[Задания]:
1. Каким тиражом, согласно тексту о журнале «Домашний очаг», вышел номер, посвященный доступной среде?
2. Переведите на английский язык предложение из текста о журнале «Домашний очаг»: «Но на этот раз дизайн его обложки был отнюдь не глянцевым».
3. Продолжите текст о журнале «Домашний очаг» с того места, на котором он заканчивается.

[Текст]:
Найти тему

Доступка – для домохозяек?

Увидев в соцсетях анонс сентябрьского номера журнала «Домашний очаг», посвященного проблемам создания доступной среды, я удивилась. Я знала его как известный и достаточно успешный журнал для женщин, посвященный широкому кругу вопросов домоводства, от кулинарии и косметики до построения отношений в семье и воспитания детей. Но на этот раз дизайн его обложки был отнюдь не глянцевым.

Сразу мелькнула мысль: кто это купит? Удивила и цифра, вынесенная на обложку: согласитесь, утверждение, что в России 170 тысяч детей не ходят в школу, звучит достаточно сильно. Сразу возникло желание узнать, что это за дети и кто их посчитал. Однако дело было на даче, на сайте журнала я не нашла ничего, кроме всё того же анонса, так что выяснение подробностей пришлось отложить до возвращения в Москву.

И вот журнал, купленный онлайн (в окрестных киосках его не было) у меня в руках. Первое, что обрадовало, – тираж. Если все 150 000 экземпляров разойдутся по стране и их действительно прочитают, это может стать ощутимым вкладом в общие усилия по формированию позитивного отношения рядовых граждан к «доступке». Тем более оказалось, что о доступности в нем говорится не только в связи с инвалидностью. Героини фоторепортажа «Город без преград», который размещен в разделе «Мода», – молодые мамы, которые рекламируют красивую стильную одежду и одновременно делятся своими впечатлениями о том, как непросто передвигаться по столице с детской коляской.

Мысль, что доступная среда нужна не только инвалидам, не раз повторяется и в разделе «Спецпроект», авторы которого – люди с инвалидностью, их родители и сотрудники благотворительных организаций. Нельзя не согласиться с приглашенным редактором раздела, журналисткой с ДЦП Яной Кучиной: «Взял человек в руки большой классный чемодан – и вот ему нужны пандусы, раздвижные двери, лифты, низкие пороги. Родился в семье красивый младенец? И любому, кто решился выйти с ним из квартиры, нужны те же условия, что и человеку на инвалидной коляске. Да, и доступный транспорт. Всем остальным мы подарим велосипеды, самокаты, сумки на колесиках, с которыми так удобно ходить на рынок. И вот перед нами не просто горожане, а амбассадоры доступной среды».

[Данные]:
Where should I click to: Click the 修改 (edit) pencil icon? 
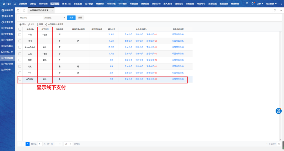29,24
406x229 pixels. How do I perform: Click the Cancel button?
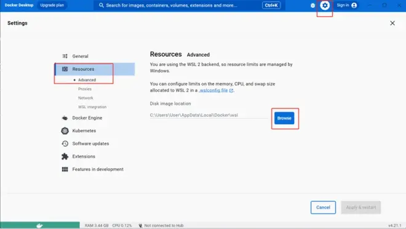coord(323,207)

[Ответы]:
1. Тиражом 150 000 экземпляров.

2. But this time the design of its cover was far from glossy.

3.
Несомненным плюсом номера для меня стало и то, что его создатели не ограничились вопросами архитектурной и транспортной доступности. Президент благотворительного фонда «Журавлик» Ольга Журавская рассказывает об инклюзивном образовании, «разработчик и красивый человек» (так в журнале) Иван Бакаидов – о проблемах тех, кто не может говорить, а сразу две мамы, Олеся Лихунова и Ольга Оводова, – об удобной одежде для детей-инвалидов. Значит, у читателя будет возможность узнать, что понятие «доступная среда» не сводится к пандусам и подъемникам.

Впрочем, всё это случится только в том случае, если этот самый читатель прочитает весь раздел «Спецпроект» «от» и «до». Он занимает 17 страниц, однако в содержании журнала о нем написано буквально следующее: «Доступная среда. Эксперты и люди с инвалидностью о том, что нужно изменить в России, чтобы в ней было комфортно жить всем». Содержание других разделов раскрыто намного подробнее…

И это – далеко не единственная странность номера.

Заинтриговавшая меня цифра 170 000 нашлась на 4-й странице, во вступительной статье главного редактора журнала Натальи Родиковой. Цитирую: «В России сегодняшнего дня около 170 000 детей не могут ходить в обычную школу, просто потому что там нет доступной среды. Потому что в школе рядом с их домом положен плохой пандус и дверной проем в туалет не пропустит коляску». К цифре есть сноска: «По данным Института проблем инклюзивного образования за 2018 год». Вам понятно? Мне – не очень.

Прежде всего, я решила узнать что-то об институте. Оказалось, это – подразделение Московского городского психолого-педагогического университета, созданное решением Ученого совета МГППУ в июле 2009 года. С 2011 по 2019 год в институте прошло 5 Международных научно-практических конференций, посвященных инклюзивному образованию. Однако где именно и в каком контексте были опубликованы данные, которые приведены в журнале, мне установить не удалось.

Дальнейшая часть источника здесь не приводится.